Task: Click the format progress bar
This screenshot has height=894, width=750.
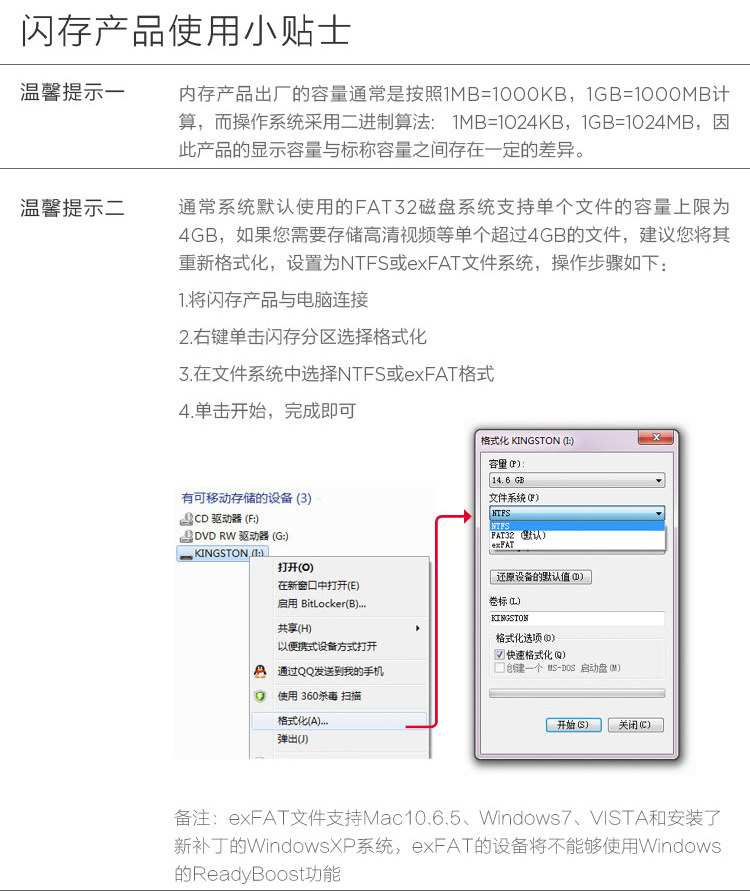Action: [x=577, y=693]
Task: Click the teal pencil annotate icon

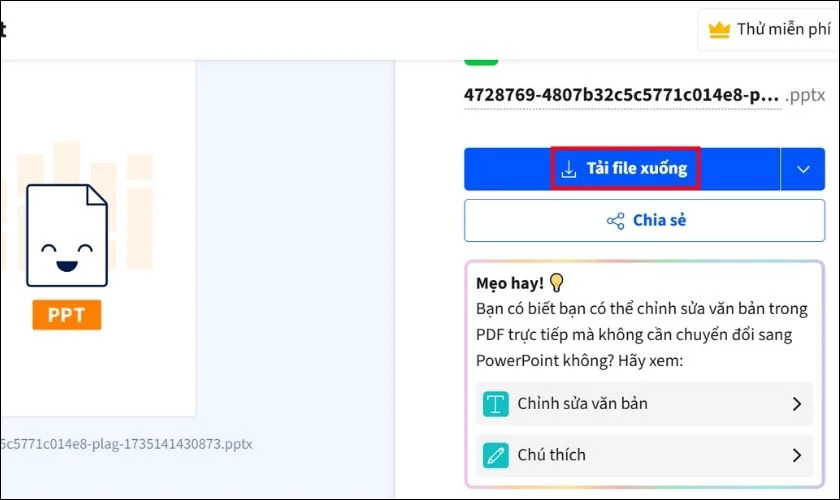Action: click(496, 455)
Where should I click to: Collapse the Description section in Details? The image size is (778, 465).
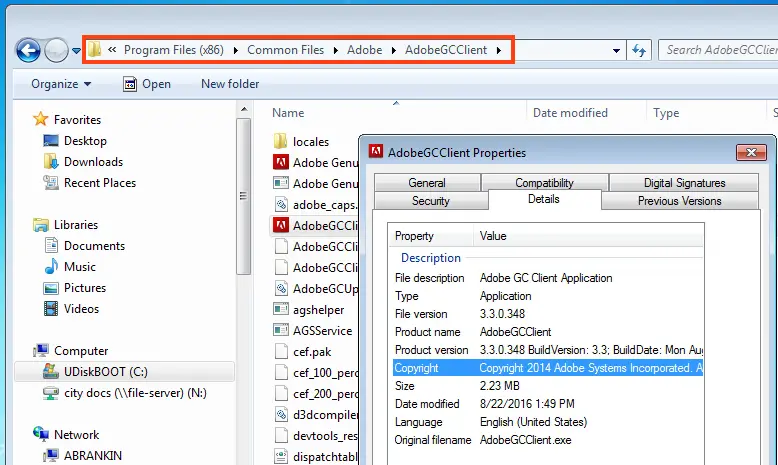(431, 258)
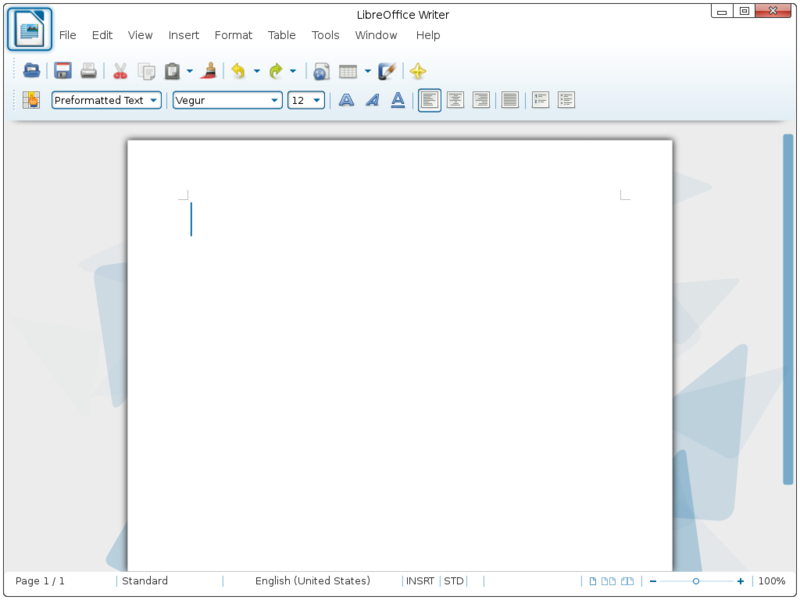Click the Insert Table icon
This screenshot has height=600, width=800.
(x=348, y=71)
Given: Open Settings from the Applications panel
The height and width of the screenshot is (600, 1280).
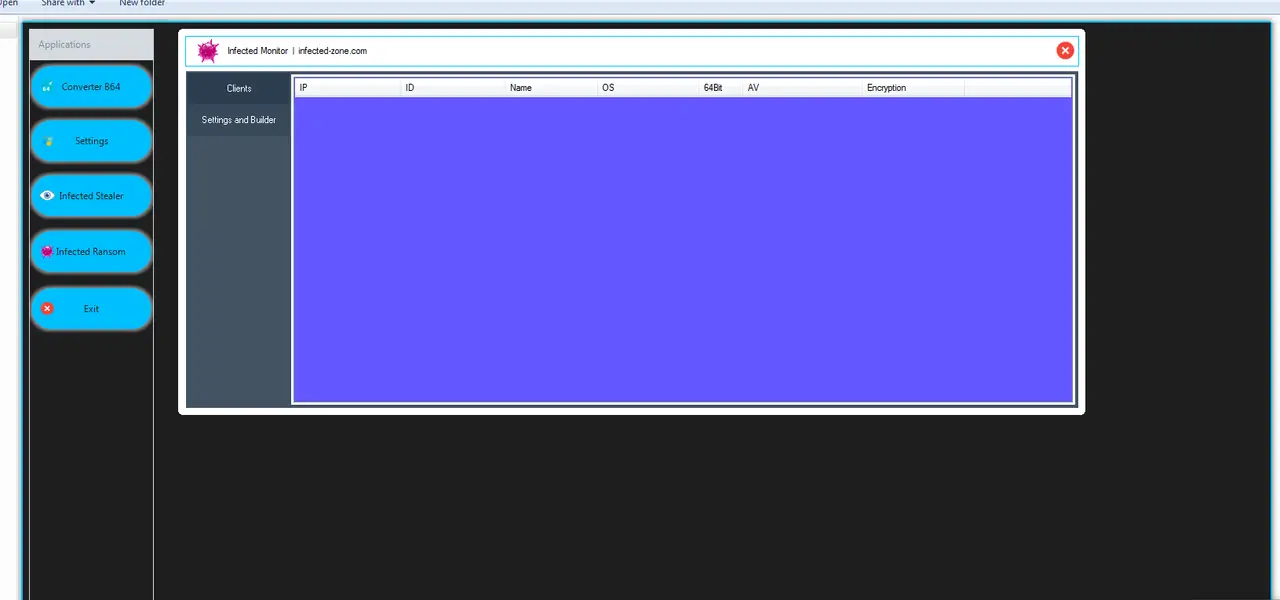Looking at the screenshot, I should click(91, 140).
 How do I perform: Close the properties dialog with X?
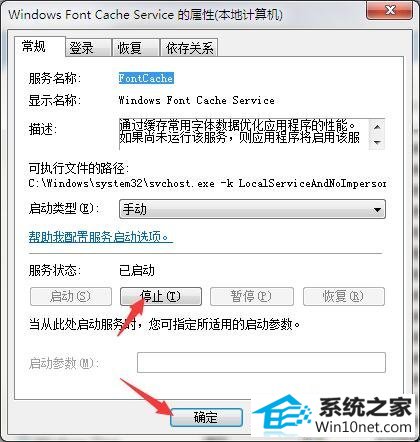tap(391, 10)
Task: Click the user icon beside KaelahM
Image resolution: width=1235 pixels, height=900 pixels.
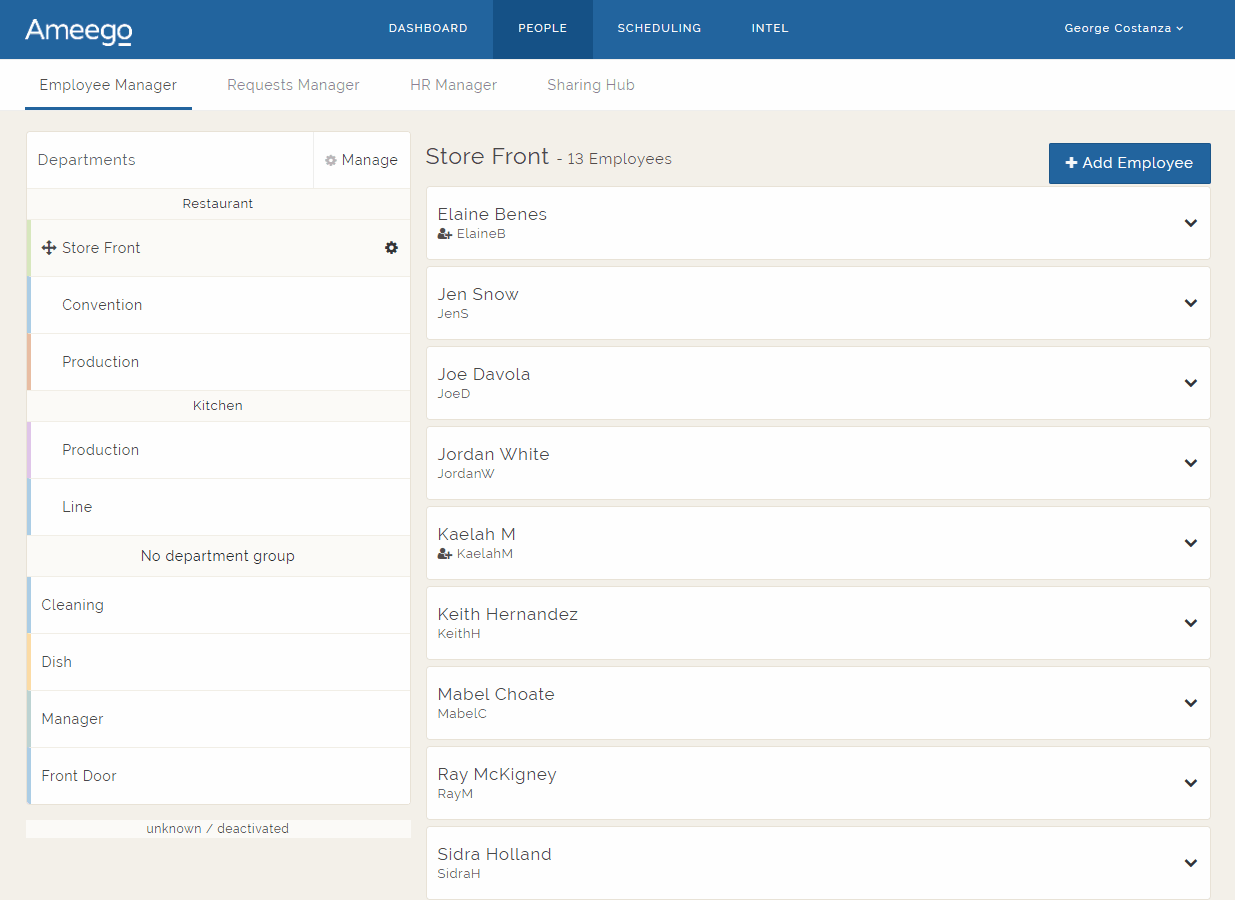Action: pos(445,554)
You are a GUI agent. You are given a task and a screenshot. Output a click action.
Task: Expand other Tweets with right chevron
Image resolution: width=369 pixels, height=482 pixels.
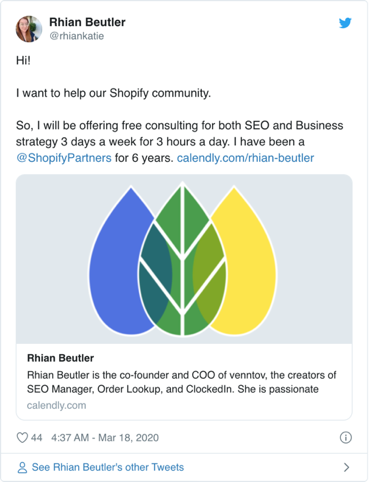click(346, 467)
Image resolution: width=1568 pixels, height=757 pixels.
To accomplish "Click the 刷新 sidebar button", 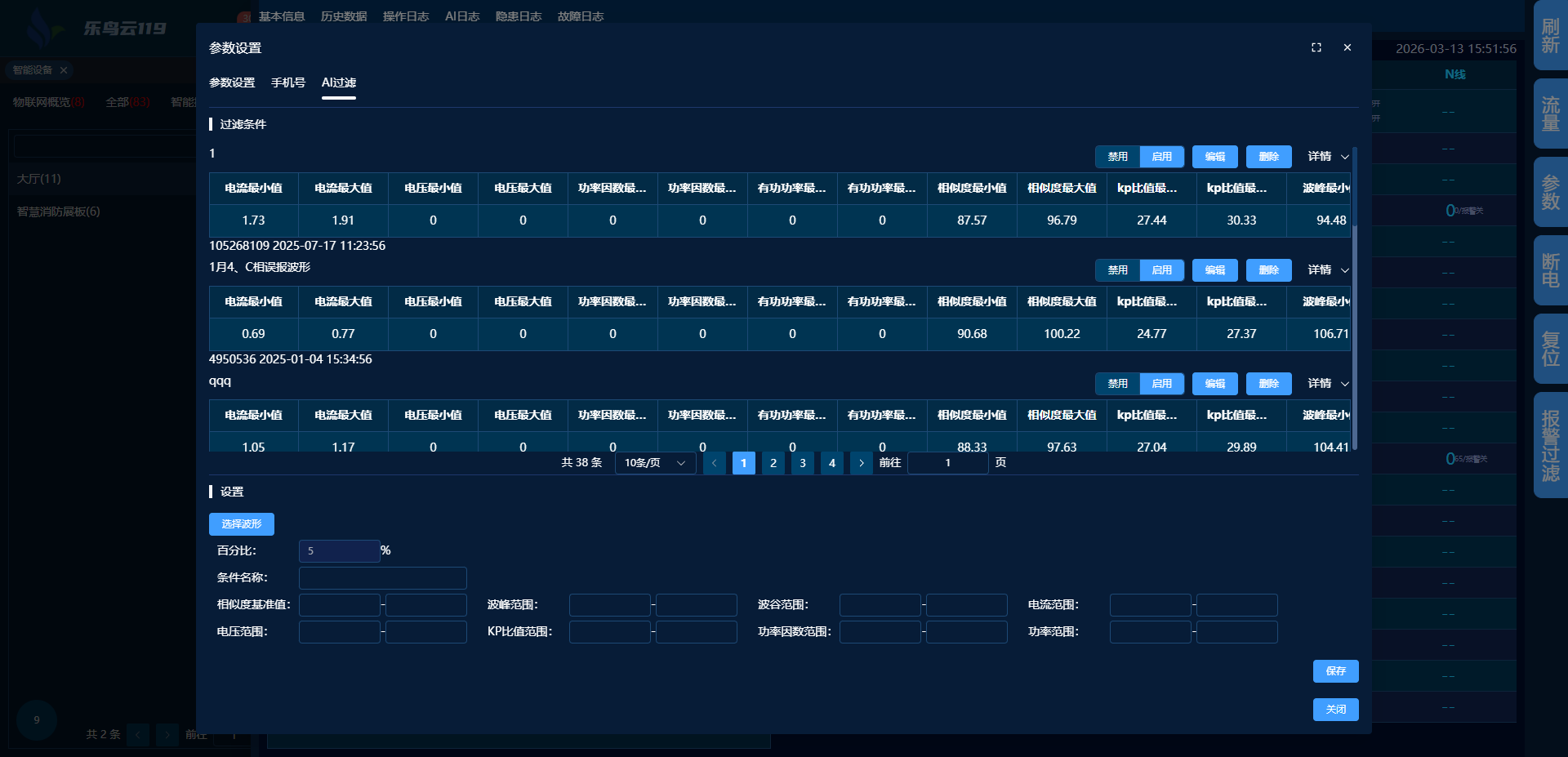I will click(1550, 37).
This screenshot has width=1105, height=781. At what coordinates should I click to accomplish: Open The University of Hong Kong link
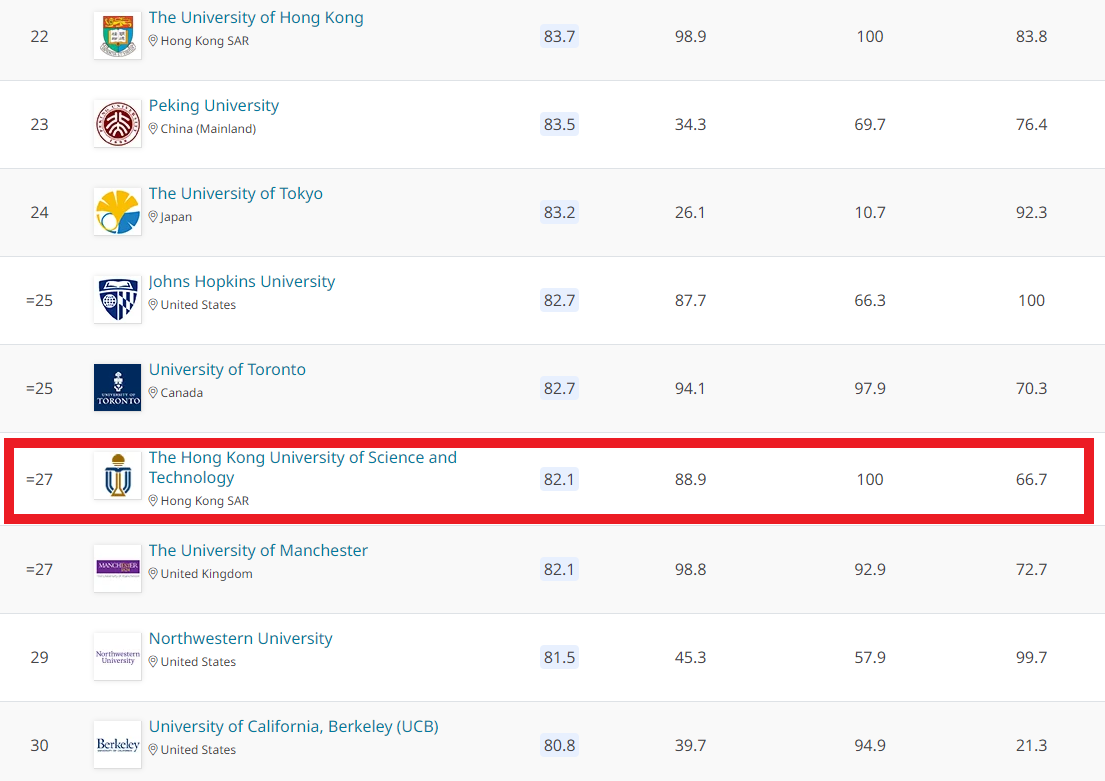pos(256,18)
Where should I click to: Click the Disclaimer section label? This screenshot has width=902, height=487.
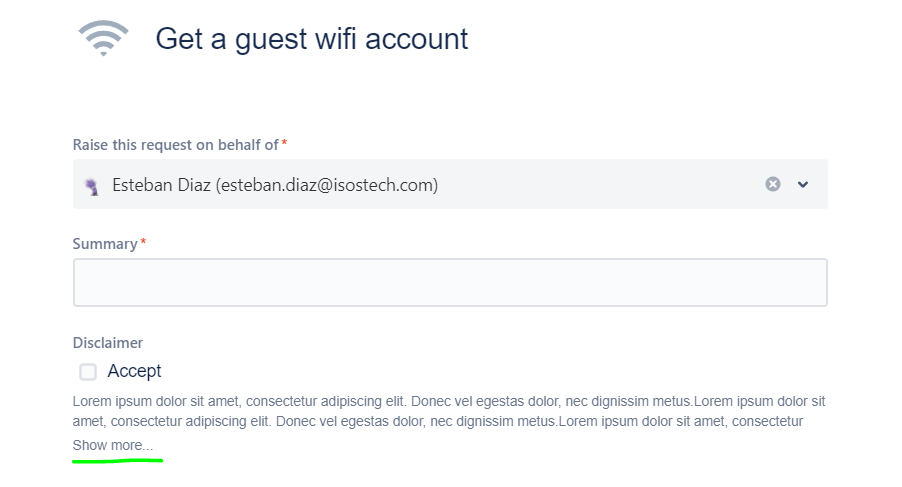coord(108,343)
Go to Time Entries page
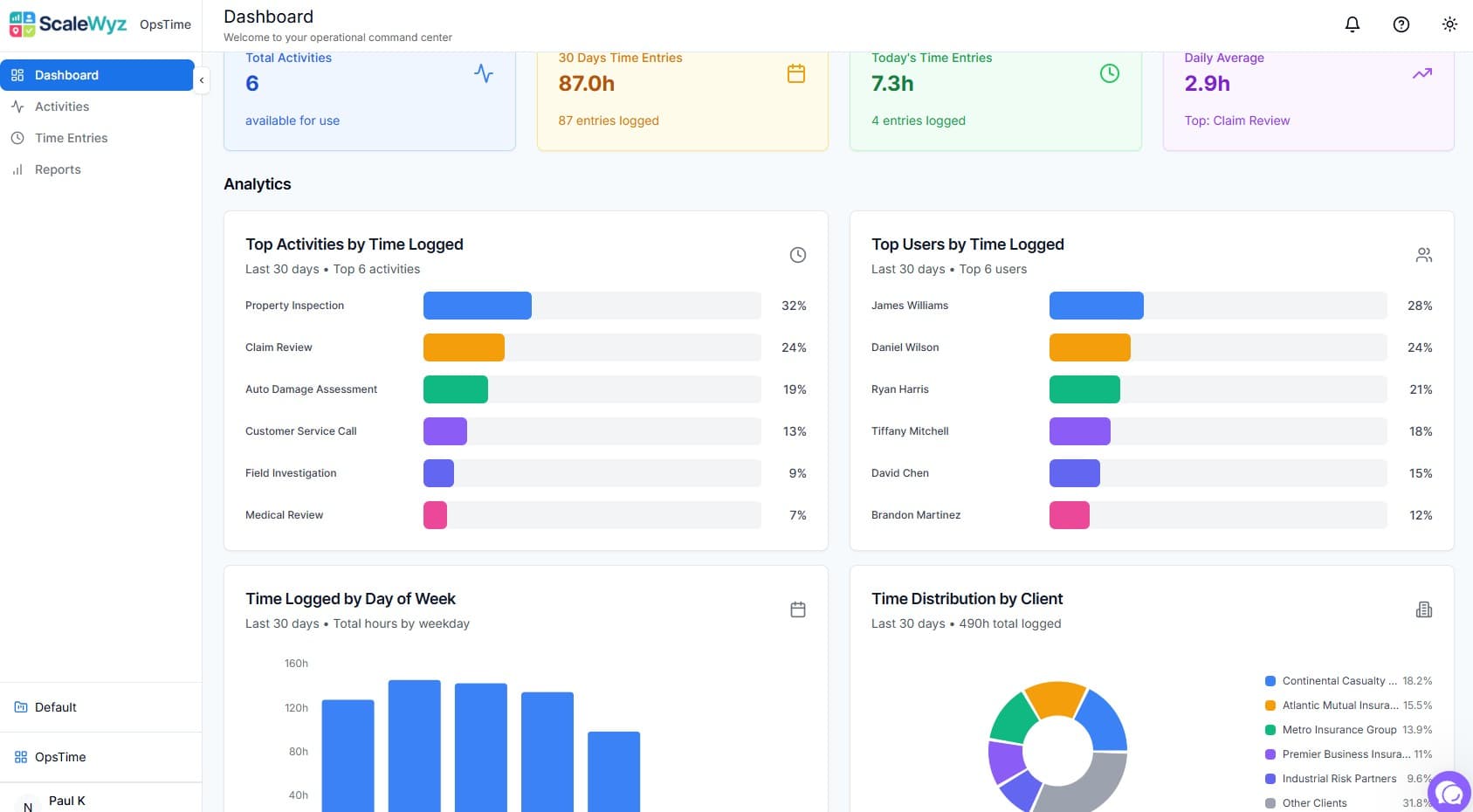Image resolution: width=1473 pixels, height=812 pixels. pos(71,138)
-*-
What is needed:
Begin at the first line of the data above and repeat each line exactly, stopping after the line containing "Given: Open Settings". Omit the pictures.

Task result:
Task: Click the format progress bar
This screenshot has height=894, width=750.
Action: [x=577, y=693]
Task: Click the teal pencil annotate icon

Action: click(496, 455)
Where should I click to: Collapse the Description section in Details? The image size is (778, 465).
(431, 258)
Click the Insert Table icon
This screenshot has height=600, width=800.
(x=348, y=71)
Given: Open Settings from the Applications panel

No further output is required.